● **Excerpt provided**:
Hello,

On Tuesday 28 August 2007 23:27, Martin Simmons wrote:
> Looks like it might be another case of using the va_list pointer more than
> once (if it loops with goto again).  

I think you are right, but it is a slightly different case from the previous 
bug you found.

I've fought my way through years of varargs and finally stdarg dealing with 
all kinds of brain damaged implementations, but this one really takes the 
cake.  

In this case, I am passing a variable of type va_list to another subroutine, 
so following standard C rules, the original variable should never be changed. 
However, it turns out that depending on the compiler, and possibly the 
version of the compiler, the variable is passed by reference, which means 
that it can be damaged.

● **Material**:
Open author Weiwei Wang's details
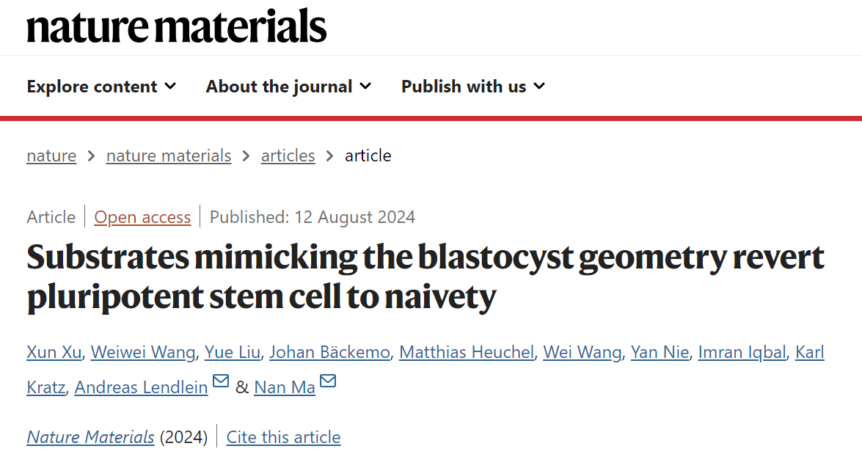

● **What is needed**:
Answer these questions from the va_list message:
1. On what date did Martin Simmons write the quoted message?
2. What type of variable is being passed to another subroutine?
3. Depending on the compiler, how may that variable be passed?
The data are separate material with no connection to the va_list message.

● **Reply**:
1. Tuesday 28 August 2007, at 23:27.
2. A variable of type va_list.
3. By reference, which means it can be damaged.